* WHAT IS EXPECTED: All lines holding the word "Open" should be located in the records and copied.

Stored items
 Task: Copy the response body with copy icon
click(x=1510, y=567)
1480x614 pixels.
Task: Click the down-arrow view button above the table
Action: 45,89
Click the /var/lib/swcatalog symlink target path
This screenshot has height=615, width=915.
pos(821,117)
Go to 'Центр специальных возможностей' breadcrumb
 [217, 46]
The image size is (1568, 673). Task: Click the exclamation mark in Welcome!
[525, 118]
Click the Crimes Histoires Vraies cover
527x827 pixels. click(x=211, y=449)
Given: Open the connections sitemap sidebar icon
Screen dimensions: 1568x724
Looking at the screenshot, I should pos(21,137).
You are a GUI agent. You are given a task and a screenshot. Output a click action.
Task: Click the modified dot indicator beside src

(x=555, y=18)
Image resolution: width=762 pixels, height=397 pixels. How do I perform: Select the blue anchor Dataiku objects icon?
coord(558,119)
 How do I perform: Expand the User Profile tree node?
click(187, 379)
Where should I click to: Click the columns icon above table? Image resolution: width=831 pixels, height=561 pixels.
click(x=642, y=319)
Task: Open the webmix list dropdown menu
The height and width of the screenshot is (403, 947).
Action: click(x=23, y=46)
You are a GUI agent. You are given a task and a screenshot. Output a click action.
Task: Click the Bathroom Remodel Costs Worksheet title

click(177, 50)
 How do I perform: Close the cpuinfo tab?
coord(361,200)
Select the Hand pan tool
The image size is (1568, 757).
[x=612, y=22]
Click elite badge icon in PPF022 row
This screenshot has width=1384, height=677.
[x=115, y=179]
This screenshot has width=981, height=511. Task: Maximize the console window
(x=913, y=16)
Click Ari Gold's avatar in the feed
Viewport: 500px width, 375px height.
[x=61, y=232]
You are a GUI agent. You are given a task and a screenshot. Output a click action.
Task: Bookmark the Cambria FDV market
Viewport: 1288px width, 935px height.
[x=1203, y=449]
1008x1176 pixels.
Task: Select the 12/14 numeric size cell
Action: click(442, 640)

* EXERCISE RESPONSE:
Given: Open the connections sitemap sidebar icon
Task: Open the webmix list dropdown menu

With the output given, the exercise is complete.